Monday, May 26, 2008

NASA's Order of the Phoenix

It was a frosty -58 F degrees when the newest $557 million probe to land on Martian soil arrived without a hitch. The manner of its landing was both a throwback to previous methods and a dress rehearsal for future human missions to the Red Planet. The Phoenix probe, while capable of transmitting directly to Earth, is sending much of its data though the series of tubes that is the still buggy Martian Internets. Its thin-pipe connection left scientists out of contact with the probe for more than an hour after landing was confirmed. While it's sending terrain porn to researchers -- along with news, weather and traffic information -- it's primary function is to snort Martian arctic regolith for signs of life, past or present.

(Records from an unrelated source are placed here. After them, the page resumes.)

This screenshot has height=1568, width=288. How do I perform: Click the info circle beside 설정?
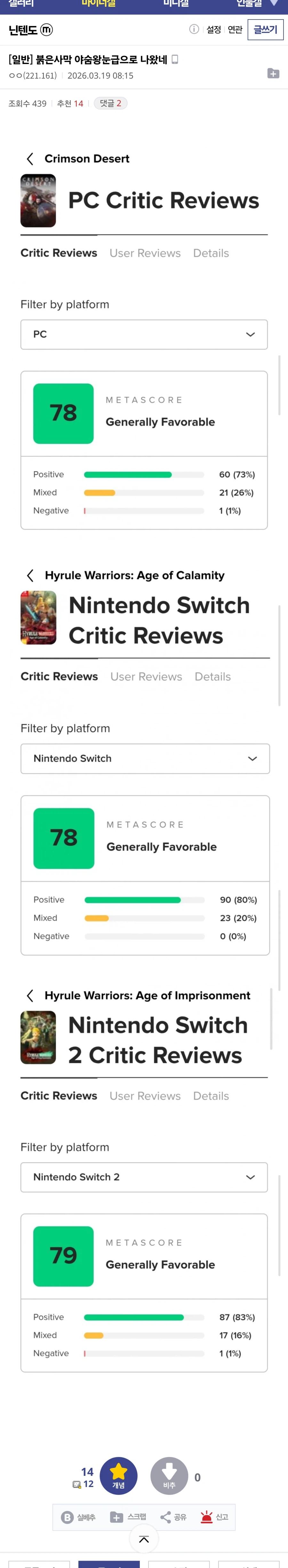point(194,29)

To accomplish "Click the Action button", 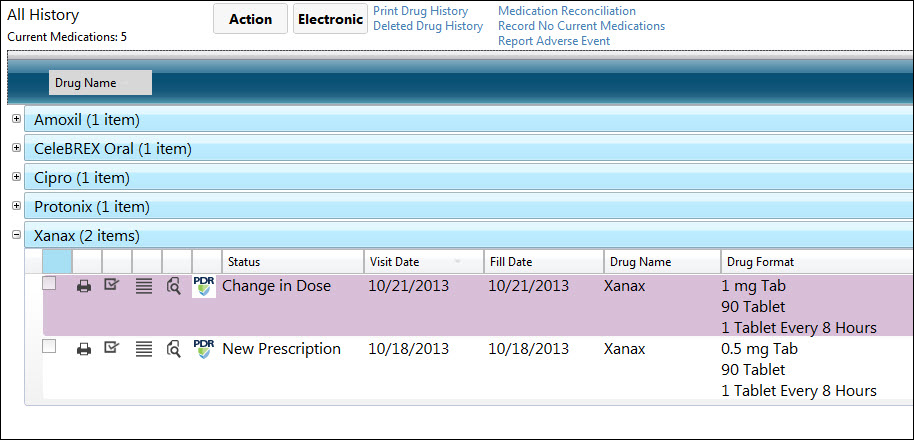I will [x=251, y=19].
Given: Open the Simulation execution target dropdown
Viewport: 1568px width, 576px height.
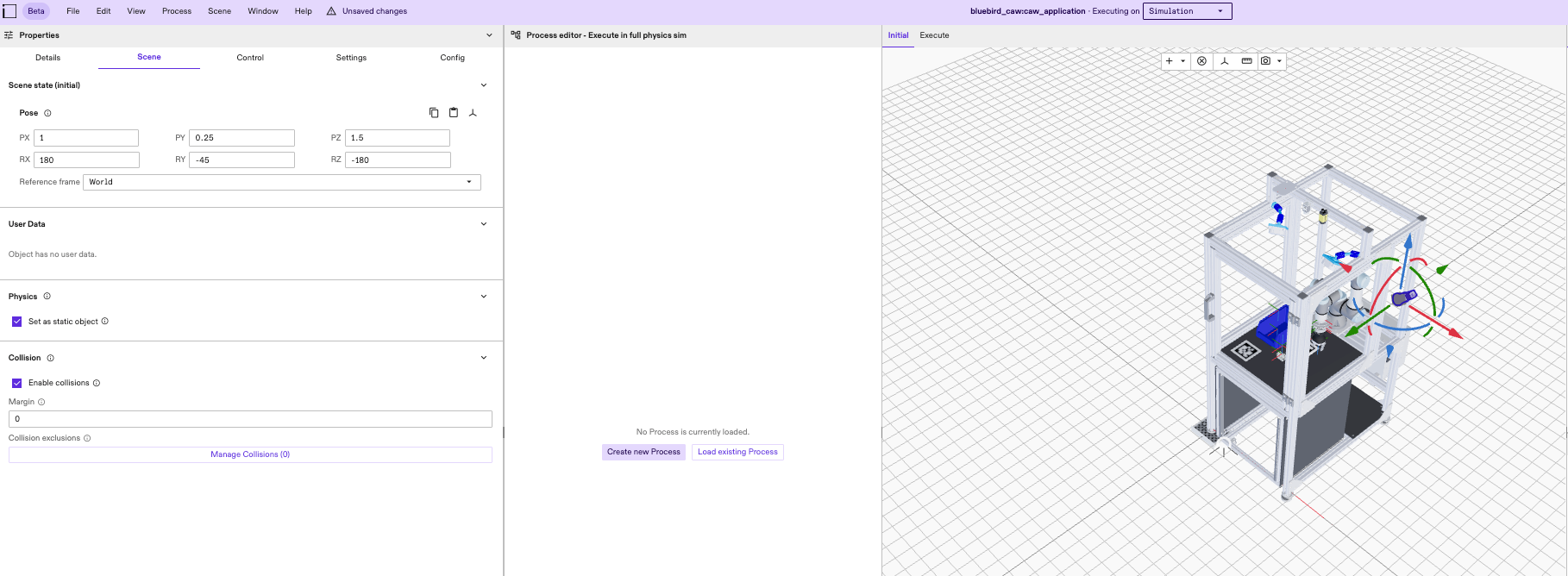Looking at the screenshot, I should point(1187,11).
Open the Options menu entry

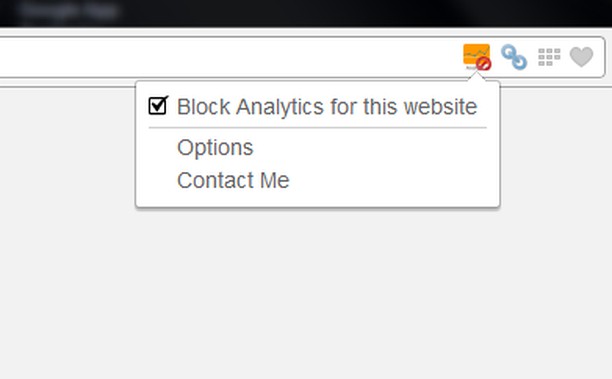[x=215, y=148]
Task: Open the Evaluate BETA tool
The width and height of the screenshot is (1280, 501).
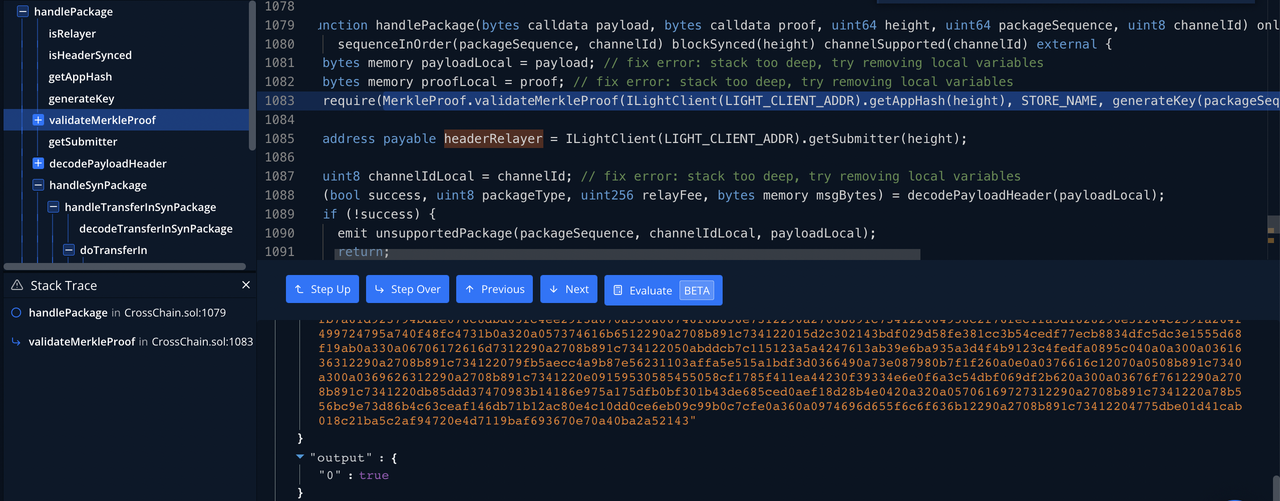Action: [x=663, y=290]
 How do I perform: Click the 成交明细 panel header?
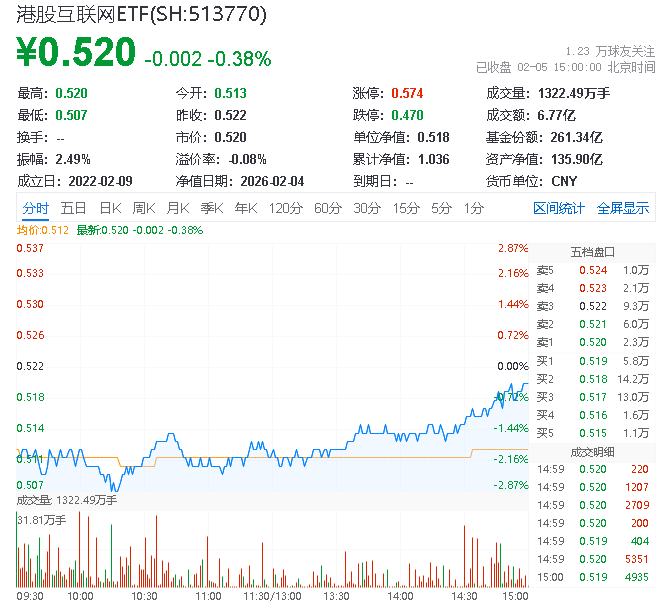tap(593, 451)
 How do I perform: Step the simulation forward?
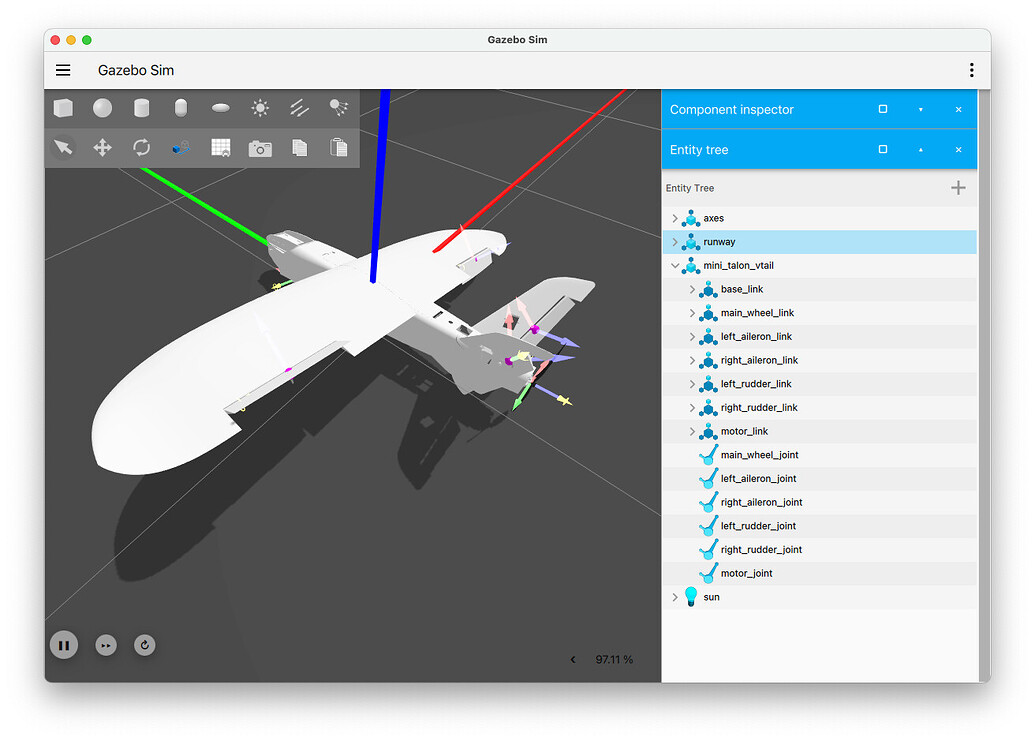point(106,645)
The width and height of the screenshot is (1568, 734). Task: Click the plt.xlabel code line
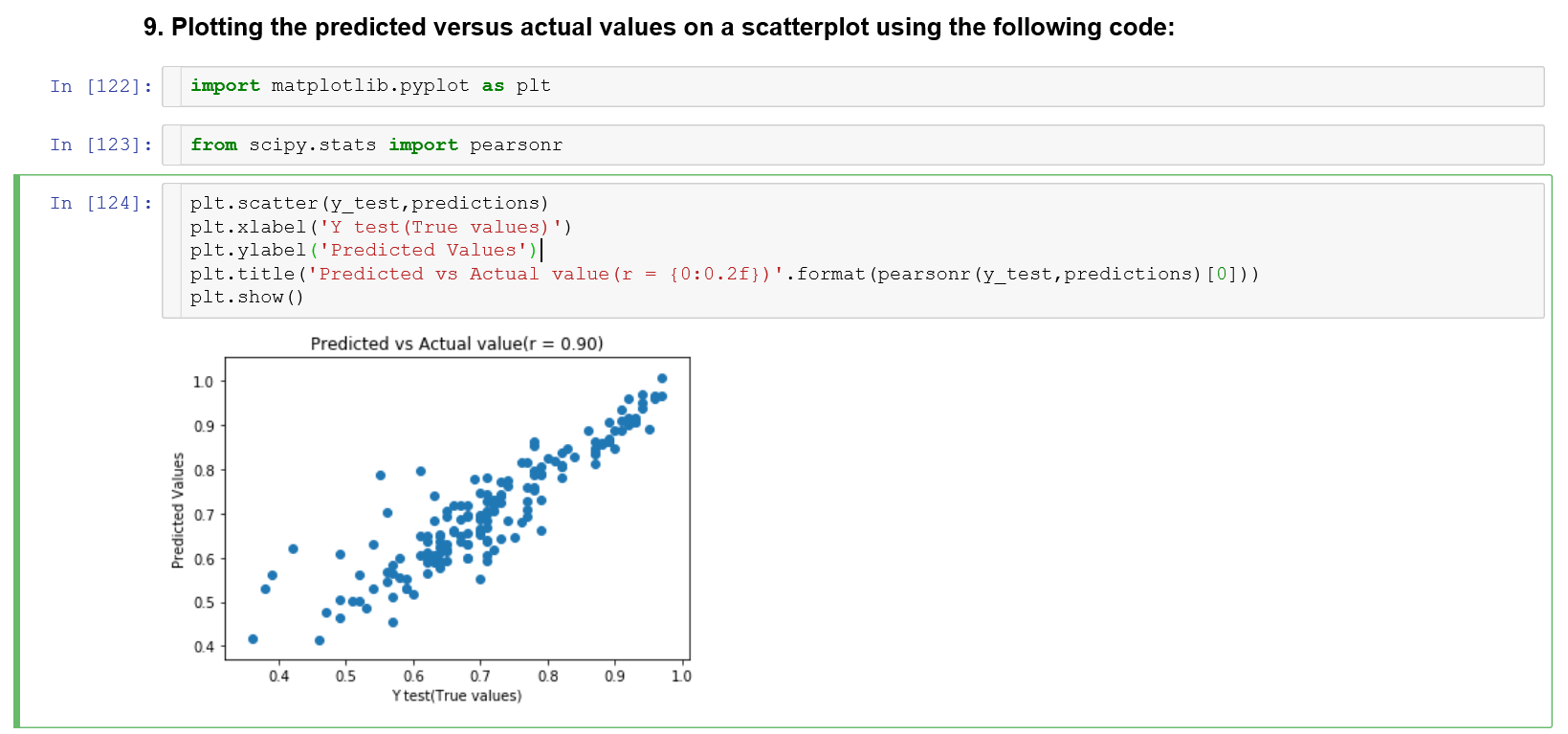point(381,227)
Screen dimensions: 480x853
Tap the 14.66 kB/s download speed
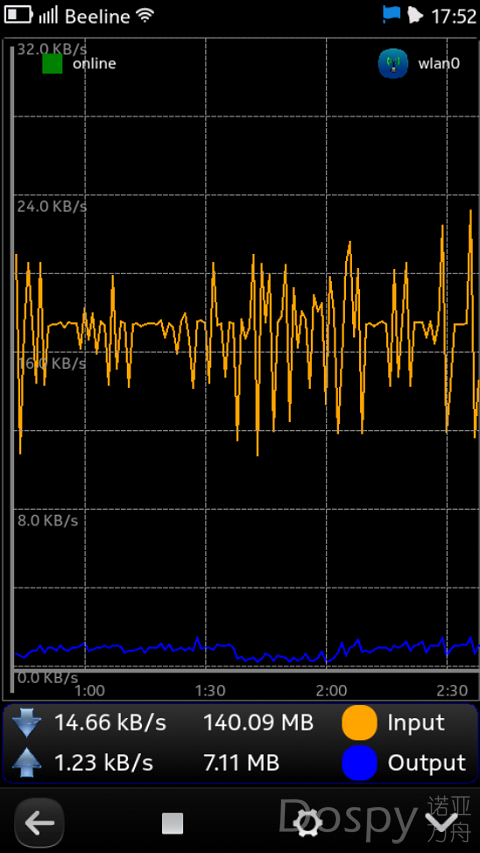click(x=110, y=722)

Phoenix was a product of NASA's since mostly discredited "smaller, faster, cheaper" philosophy. It was resurrected from the 1999 mission that ended in tears and took 10 months to travel to Mars and landed without an airbag. The probe is a stationary robot with a scoper arm designed to grab soil and inject it into the probe's innards of instruments. They are hoping to accomplish some real science before the -200 F Martian winter kills the probe. Mars is a tough gig though. Out of 42 missions since 1960, half of the probes sent there have died on arrival, though NASA has a better than average success rate of 71 percent. Phoenix brings the number of operational Mars probes to six, three orbiters and three on the surface.